Мальчишка только кривит рот, он не знает, как ему вести себя, он оборачивается и вопросительно смотрит вниз, на мать. Девочки же сразу начинают прыгать вокруг Блюмфельда и просят дать им эти мячи.

– Вы тоже сможете поиграть ими, – говорит им Блюмфельд, но ждет, что ответит мальчишка. Он мог бы сразу же подарить мячи девочкам, но те кажутся ему слишком легкомысленными, и у него сейчас больше доверия к мальчишке. А тот уже без слов посоветовался с матерью и утвердительно кивает в ответ на повторный вопрос.

– Тогда слушай, – говорит Блюмфельд, не желая замечать, что его не благодарят за подарок, – ключ от моей комнаты у твоей матери, его ты возьмешь у нее, а вот тебе ключ от моего шкафа, а в этом шкафу мячи. Потом снова осторожно запри шкаф и комнату. А с мячами можешь делать что хочешь и можешь не возвращать их. Ты понял меня?

Но мальчишка, к сожалению, не понял. Блюмфельду хотелось растолковать этому беспредельно тупому существу все как можно яснее, но именно оттого он повторял все слишком часто, слишком часто говорил то о ключах, то о комнате, то о шкафе, и вследствие этого мальчишка глядит на него не как на своего благодетеля, а как на искусителя. Девочки, однако, сразу все поняли, они наседают на Блюмфельда и тянут руки к ключу.

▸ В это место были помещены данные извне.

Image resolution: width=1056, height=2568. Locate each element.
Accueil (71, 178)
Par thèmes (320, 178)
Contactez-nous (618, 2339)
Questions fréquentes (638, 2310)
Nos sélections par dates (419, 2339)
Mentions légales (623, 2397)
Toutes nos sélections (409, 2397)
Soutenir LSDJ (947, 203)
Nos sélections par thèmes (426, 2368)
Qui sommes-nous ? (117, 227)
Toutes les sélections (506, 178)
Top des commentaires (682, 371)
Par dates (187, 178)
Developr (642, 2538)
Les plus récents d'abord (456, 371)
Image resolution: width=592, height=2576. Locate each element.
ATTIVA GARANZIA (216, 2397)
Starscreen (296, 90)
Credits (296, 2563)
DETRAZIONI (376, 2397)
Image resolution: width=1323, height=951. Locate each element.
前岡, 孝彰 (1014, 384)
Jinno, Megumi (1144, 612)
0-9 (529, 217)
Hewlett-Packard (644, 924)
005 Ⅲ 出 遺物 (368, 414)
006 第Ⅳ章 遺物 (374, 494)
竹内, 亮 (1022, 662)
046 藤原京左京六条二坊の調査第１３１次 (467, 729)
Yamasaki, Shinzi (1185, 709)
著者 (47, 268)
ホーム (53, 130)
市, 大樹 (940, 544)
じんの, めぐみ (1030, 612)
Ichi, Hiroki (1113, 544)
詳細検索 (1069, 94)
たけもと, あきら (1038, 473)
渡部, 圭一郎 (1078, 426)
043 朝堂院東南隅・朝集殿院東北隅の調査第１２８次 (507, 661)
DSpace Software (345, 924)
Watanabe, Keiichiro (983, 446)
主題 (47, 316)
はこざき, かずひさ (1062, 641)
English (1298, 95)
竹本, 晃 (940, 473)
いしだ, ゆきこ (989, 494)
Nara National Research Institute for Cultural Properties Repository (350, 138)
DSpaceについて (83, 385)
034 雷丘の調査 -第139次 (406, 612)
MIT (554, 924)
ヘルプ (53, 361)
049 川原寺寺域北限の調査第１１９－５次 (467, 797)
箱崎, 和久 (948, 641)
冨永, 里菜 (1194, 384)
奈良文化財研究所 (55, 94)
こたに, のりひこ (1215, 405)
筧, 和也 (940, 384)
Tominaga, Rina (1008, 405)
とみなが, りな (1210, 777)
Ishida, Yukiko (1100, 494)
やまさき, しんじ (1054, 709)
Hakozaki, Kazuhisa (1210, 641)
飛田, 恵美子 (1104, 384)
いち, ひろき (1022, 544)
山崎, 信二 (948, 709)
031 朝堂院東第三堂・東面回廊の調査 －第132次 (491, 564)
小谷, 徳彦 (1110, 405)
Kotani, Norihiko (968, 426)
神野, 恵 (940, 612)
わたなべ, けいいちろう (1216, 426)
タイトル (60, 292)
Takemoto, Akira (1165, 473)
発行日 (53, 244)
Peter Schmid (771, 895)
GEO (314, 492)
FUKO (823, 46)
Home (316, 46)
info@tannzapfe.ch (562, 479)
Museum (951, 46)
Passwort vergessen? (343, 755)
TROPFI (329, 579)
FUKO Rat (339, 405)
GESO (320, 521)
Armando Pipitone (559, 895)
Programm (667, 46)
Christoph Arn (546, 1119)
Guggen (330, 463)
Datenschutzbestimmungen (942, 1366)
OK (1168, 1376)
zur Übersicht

– Подождите же, – говорит Блюмфельд и сердится уже на всех. Да и время идет, ему уже нельзя задерживаться. Сказала бы хоть служанка наконец, что поняла его и все как следует сделает для мальчишки. А она вместо этого все еще стоит у двери, жеманно, как глуховатые от смущения, улыбается и думает, может быть, что Блюмфельд там наверху вдруг пришел в восторг от ее мальчишки и спрашивает у него малую таблицу умножения. Не станет же Блюмфельд спускаться по подвальной лестнице и орать на ухо служанке, чтобы ее мальчишка Бога ради избавил его от мячей. Он уже сделал достаточное усилие над собой, если готов доверить этой семье на целый день ключ от своего платяного шкафа. Не для того, чтобы пощадить себя, вручает он ключ мальчишке здесь, вместо того чтобы самому отвести его наверх и передать ему мячи там. Не может же он наверху сперва подарить мальчишке мячи, а затем сразу, как то, по всей вероятности, случилось бы, отнять их у него, потянув их вслед за собой как свою свиту.

– Ты, значит, так и не понял меня? – почти горестно спрашивает Блюмфельд, приступив было к новому разъяснению, но тут же прекратив его под пустым взглядом мальчишки. Такой пустой взгляд обезоруживает человека. Он может заставить его сказать больше, чем хочется, только чтобы наполнить эту пустоту смыслом.

– Мы принесем ему мячи! – кричат девочки. Они хитры, они уразумели, что получить мячи могут лишь через какое-то посредство мальчишки, но что и это посредство они должны создать сами. В комнате дворника бьют часы и велят Блюмфельду торопиться.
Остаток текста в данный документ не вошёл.